| SET EXERCISE A |
Quote the records word for word, covering everything from the line containing "1024x776 pixels. At" down through the end of the records. Leave the pictures out.

# Math Help - exam help

1. ## exam help

um could anyone plz help me with this queston thats on an exam tommorow....and i need at least a B+....

y= 4√(x+4) -2
y= ⅔x +7

simultaneous equation....i need to sketch a graph, label intercepts and state their value

2. have you tried to graph that on a calculator or something.

The second one is a straight line

Originally Posted by Awsom Guy
The second one is a straight line

the intercepts for the second equation is y is 7 and x is 10. I just graphed this into my calculator so it is right and the other equation is crazy I am still trying to work it out.

3. If I say this could you do it:
4sqrt(x+4) - 2 (1)
2/3x + 7 (2)

Make equation 1 like this solve it first:
4(x^1/2)+2) -2
4x^1/2 + 8 -2
4(x^1/2) + 6

Therefore we get our 2 equations:
4(x^1/2) + 6
(2/3)x + 7
Can you solve from there...

4. Originally Posted by Awsom Guy
If I say this could you do it:
4sqrt(x+4) - 2 (1)
2/3x + 7 (2)

Make equation 1 like this solve it first:
4(x^1/2)+2) -2
4x^1/2 + 8 -2
4(x^1/2) + 6

Therefore we get our 2 equations:
4(x^1/2) + 6
(2/3)x + 7
Can you solve from there...

ummm is "^" square root sign?

5. yes like 2^2=4

6. 1) Sketch a graph : just plug in $x = -3, -2, -1, 0, 1, 2, 3$ and get the corresponding $y$ values. Then ... plot. Note that for the second one only two points are required since it is the equation of a line.

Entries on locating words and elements
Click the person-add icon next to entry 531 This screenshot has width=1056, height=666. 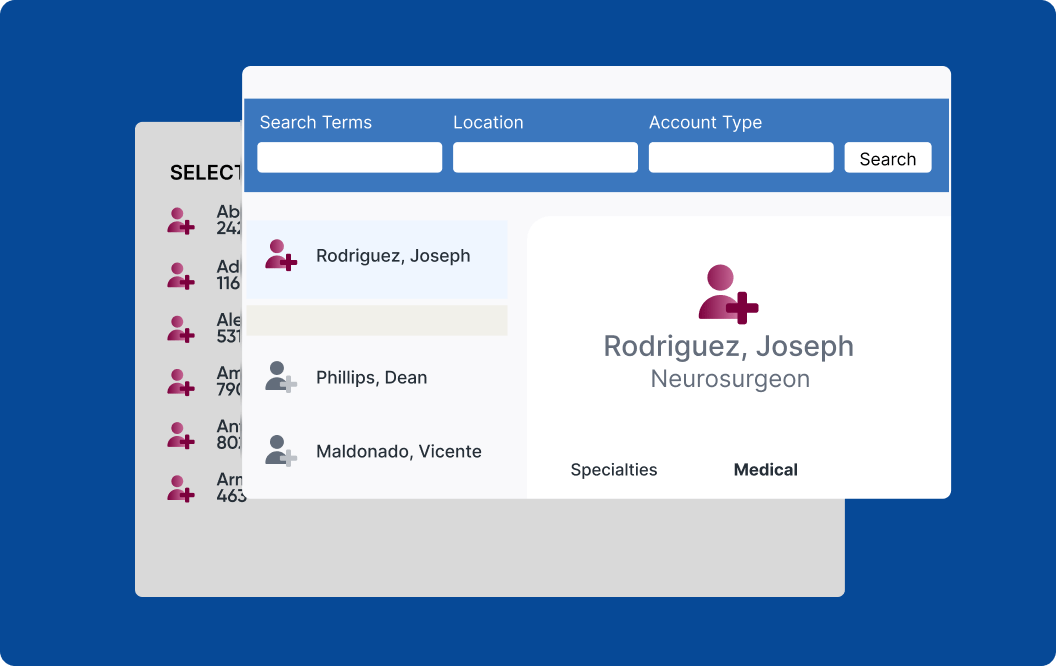click(x=180, y=328)
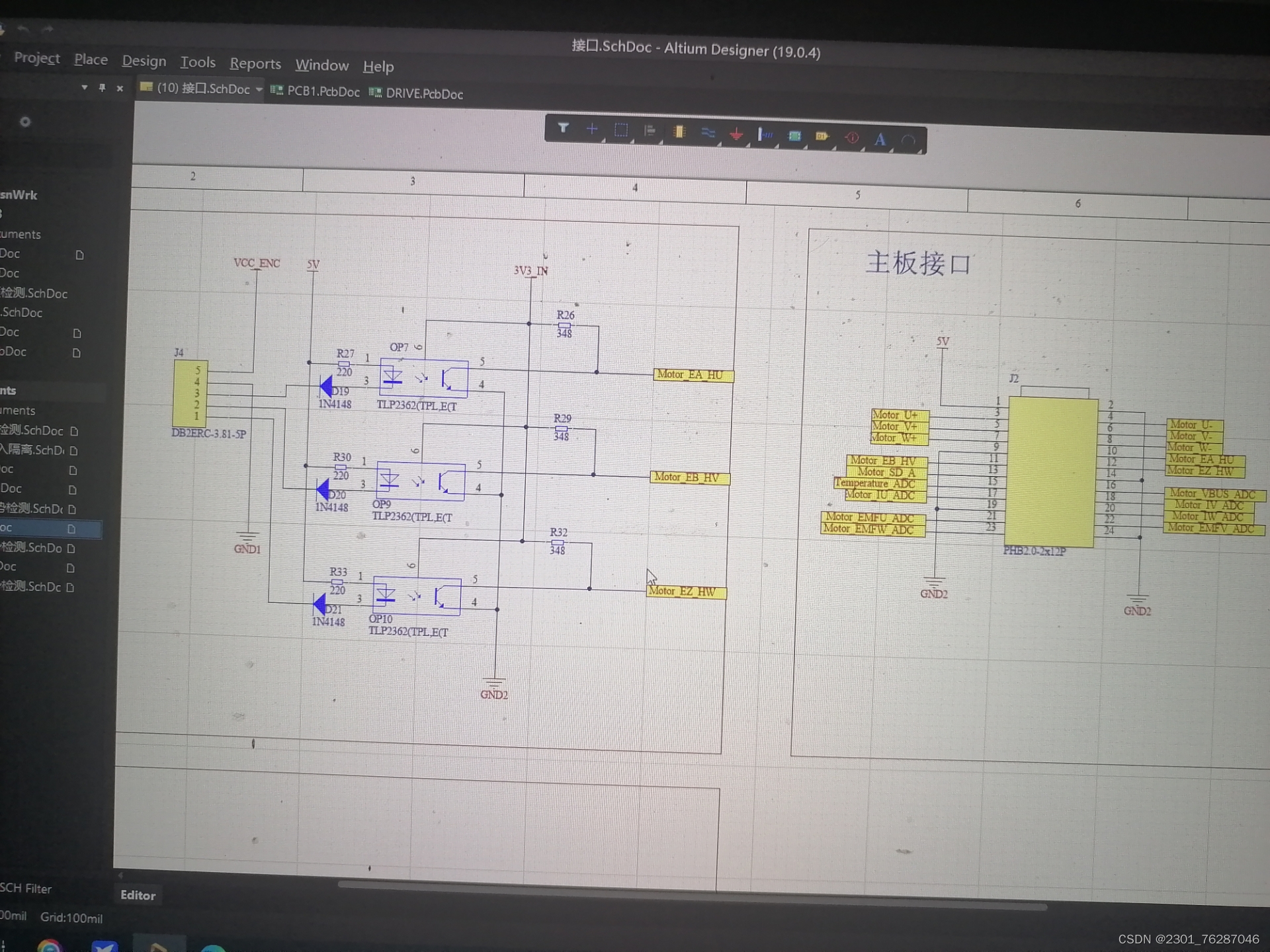Select the place sheet symbol icon
This screenshot has height=952, width=1270.
794,136
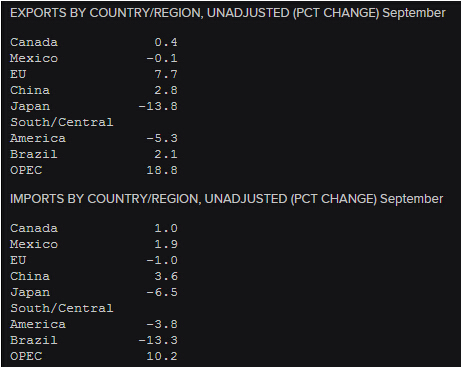
Task: Select the Canada exports value 0.4
Action: [x=166, y=42]
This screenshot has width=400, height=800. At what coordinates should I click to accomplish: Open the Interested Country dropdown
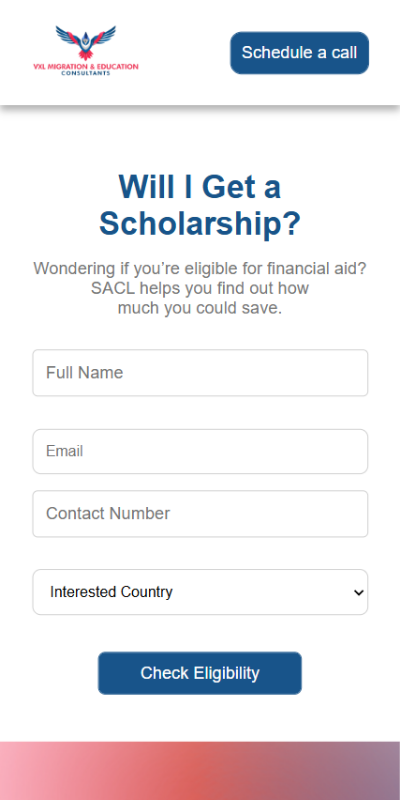click(x=200, y=592)
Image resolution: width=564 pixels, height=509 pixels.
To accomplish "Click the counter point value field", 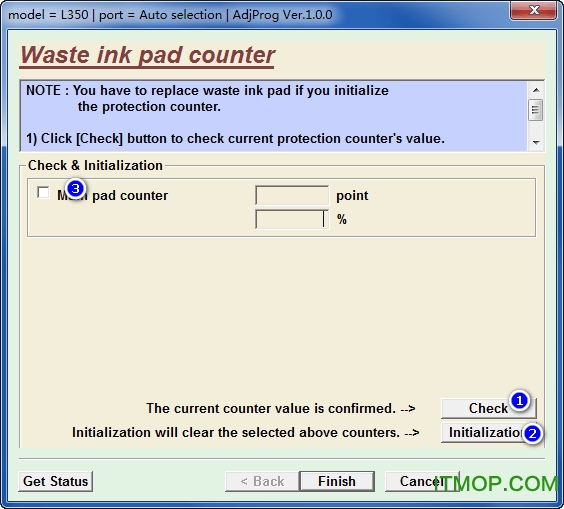I will 292,195.
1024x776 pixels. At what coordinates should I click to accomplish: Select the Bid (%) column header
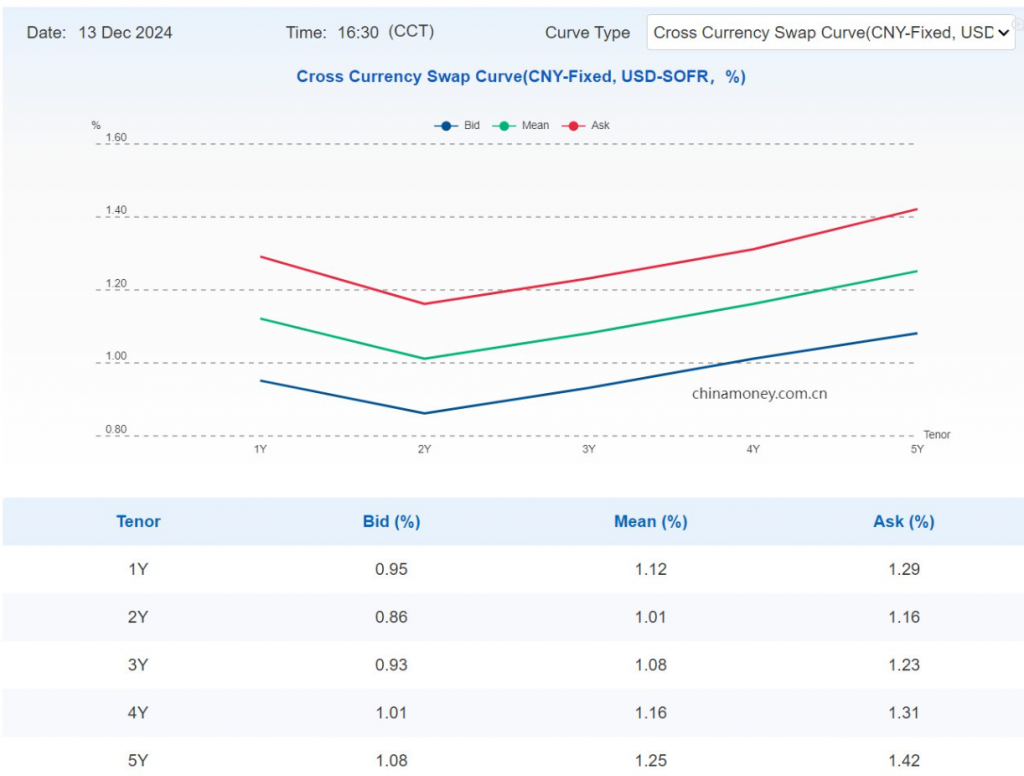[391, 521]
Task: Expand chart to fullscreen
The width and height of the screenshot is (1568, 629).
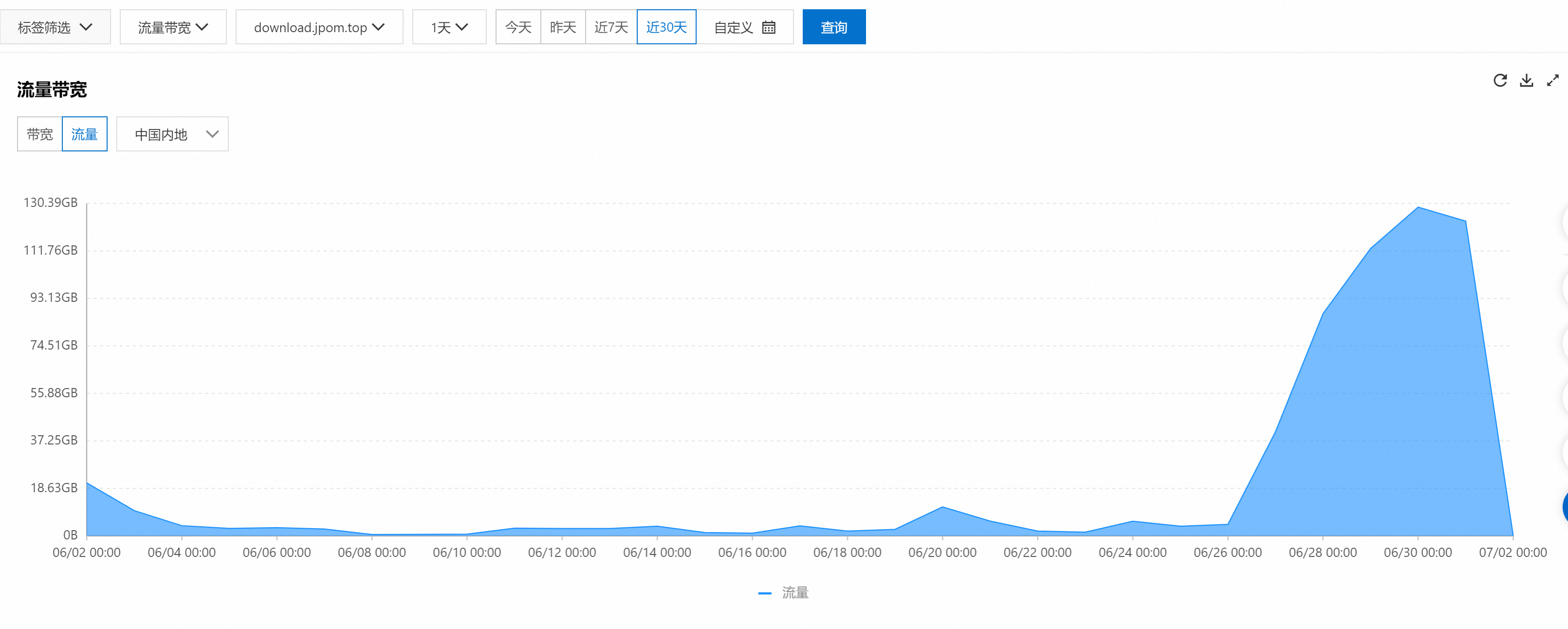Action: pos(1553,80)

| SET EXERCISE B |
Print the entire math help thread word for word.

| EXERCISE SOLUTION A |
1024x776 pixels. At what coordinates should I click to accomplish: Select the Bid (%) column header
[391, 521]
Task: Expand chart to fullscreen
The width and height of the screenshot is (1568, 629).
Action: pos(1553,80)

| EXERCISE SOLUTION B |
# Math Help - exam help

1. ## exam help

um could anyone plz help me with this queston thats on an exam tommorow....and i need at least a B+....

y= 4√(x+4) -2
y= ⅔x +7

simultaneous equation....i need to sketch a graph, label intercepts and state their value

2. have you tried to graph that on a calculator or something.

The second one is a straight line

Originally Posted by Awsom Guy
The second one is a straight line

the intercepts for the second equation is y is 7 and x is 10. I just graphed this into my calculator so it is right and the other equation is crazy I am still trying to work it out.

3. If I say this could you do it:
4sqrt(x+4) - 2 (1)
2/3x + 7 (2)

Make equation 1 like this solve it first:
4(x^1/2)+2) -2
4x^1/2 + 8 -2
4(x^1/2) + 6

Therefore we get our 2 equations:
4(x^1/2) + 6
(2/3)x + 7
Can you solve from there...

4. Originally Posted by Awsom Guy
If I say this could you do it:
4sqrt(x+4) - 2 (1)
2/3x + 7 (2)

Make equation 1 like this solve it first:
4(x^1/2)+2) -2
4x^1/2 + 8 -2
4(x^1/2) + 6

Therefore we get our 2 equations:
4(x^1/2) + 6
(2/3)x + 7
Can you solve from there...

ummm is "^" square root sign?

5. yes like 2^2=4

6. 1) Sketch a graph : just plug in $x = -3, -2, -1, 0, 1, 2, 3$ and get the corresponding $y$ values. Then ... plot. Note that for the second one only two points are required since it is the equation of a line.